著者本人が投資銀行家になることに憧れ、ウォール街に渡った方ですから、なぜ同じ立場の方が「ウォール街の自爆」などという本を書いたのかと最初はちょっと疑問だったのですが... 神谷氏からすれば、そして多くのまっとうな銀行家からすれば、近年のウォール街の強欲さと傲慢さはまったく異常で、鼻持ちならず、無責任で狡賢い存在なのだと。金融ビッグバンの結果、投資銀行が再編されていく中、その業務の中味が恐ろしく変質してしまったということのようです。

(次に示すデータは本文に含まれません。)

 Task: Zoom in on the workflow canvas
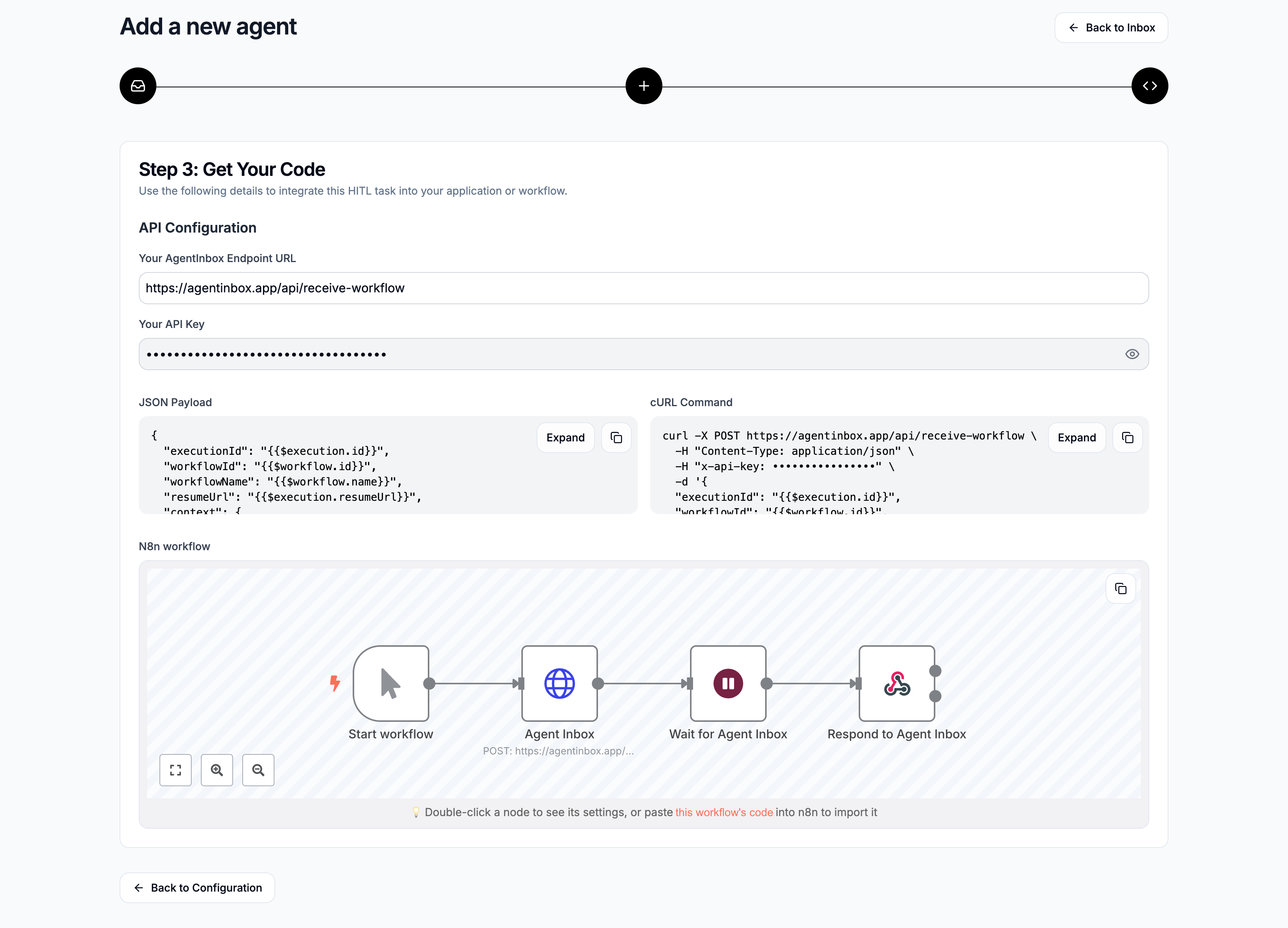(x=217, y=770)
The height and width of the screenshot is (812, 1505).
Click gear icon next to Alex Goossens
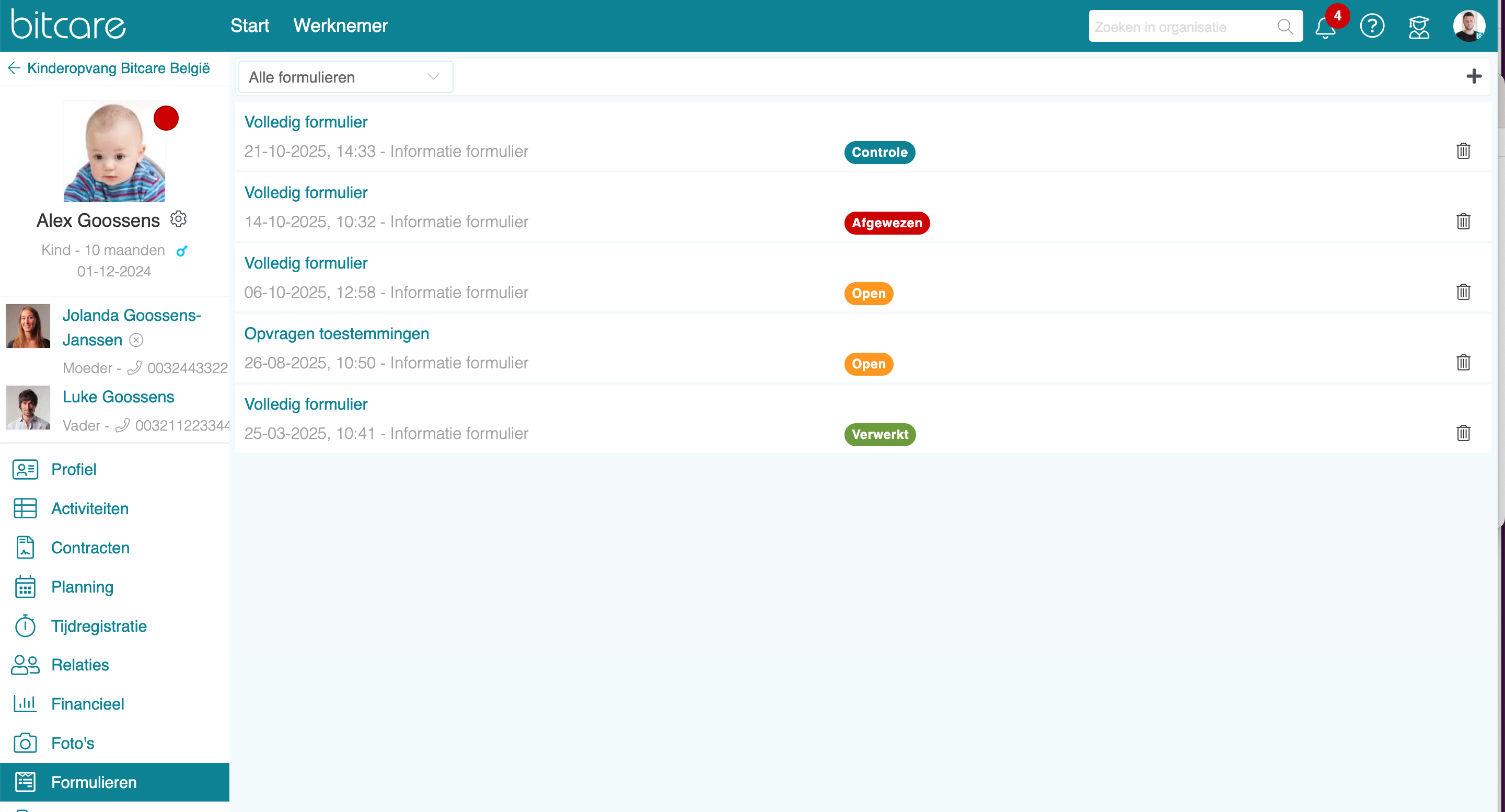(x=178, y=219)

本書ではまた、今回の世界同時不況だけでなく、様々な場面で日本人や日本企業がいかにカモにされて来たかということも、赤裸々に語られます。にも関わらず、「グローバル・スタンダード」を褒めちぎり、追随し、東京を「国際金融都市」にしようとした政治家や一部企業人など、笑止千万です。
それだけではありません。ウォール街流のやり方に追従したことで、あるいはアメリカに自らの黒字を貸し付け過剰な流動性をもたらしたことで、日本もこの世界同時不況の片棒を担いでいたのだとしたら... いつの間にか私たちが加害者にもなっていたということで、よりショックを感じます。

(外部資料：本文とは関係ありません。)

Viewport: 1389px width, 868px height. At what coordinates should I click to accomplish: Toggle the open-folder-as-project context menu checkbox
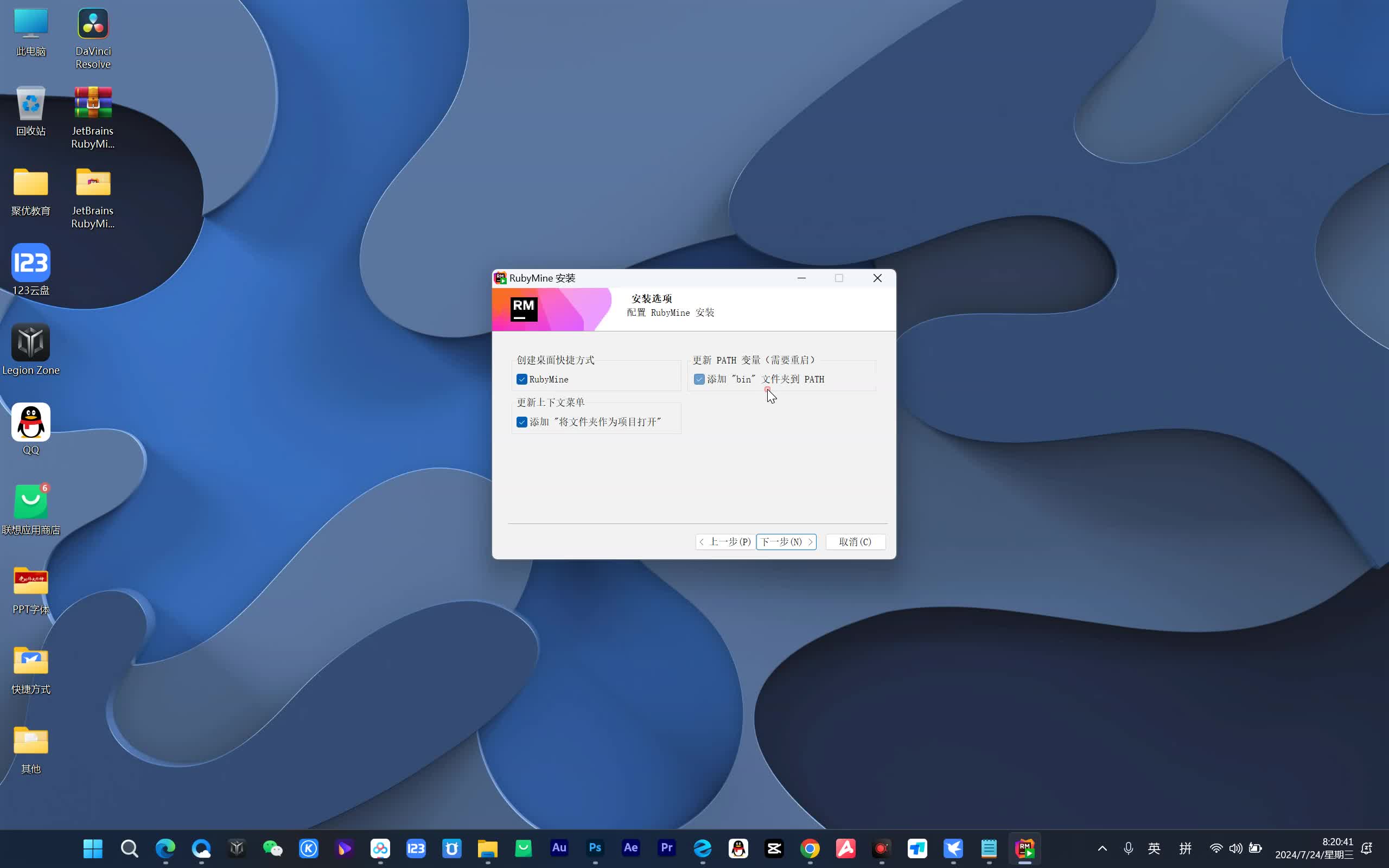click(522, 422)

それでは私たちはどうしたら良いのか? 本書ではあまり具体的とは言えないまでも、下村治博士の「ゼロ成長論」をベースに、いくつかの方向性を示しています。
すなわち、私たちはもはや(数字の)拡大を追っかけることはできない。ゼロ成長を現実のものとして受け止め、身の丈にあった新しい生き方を見つける必要があるということです。もちろんそのためには、ゼロ成長の中での目標とする新たな指標を見つけることや、新たな成功の定義も必要(p.187)だとも言っています。
今までのビジネスの常識は通じてなくなりますが、それでもその先にあるいのは決して暗い社会ではないと思います。著者も言うように、むしろ日本人が日本人たる心を取り戻し、再び日本人らしく生き、日本の伝統文化を再興する(p.193)チャンスとも言えます。
私たちはお金なしでやっていくことはできませんが、社会や生活がお金に支配されるようであれば、主客転倒です。持続不可能な経済をどう持続可能なものに直すか。今回の失敗から学ぶべきことは多そうです。
そして金融機関にも、産業を支援するという本来の役回りに、早く戻ってもらうことを強く願いますし、それは著者の願いでもあるでしょう。
今日もお読みいただき、ありがとうございます。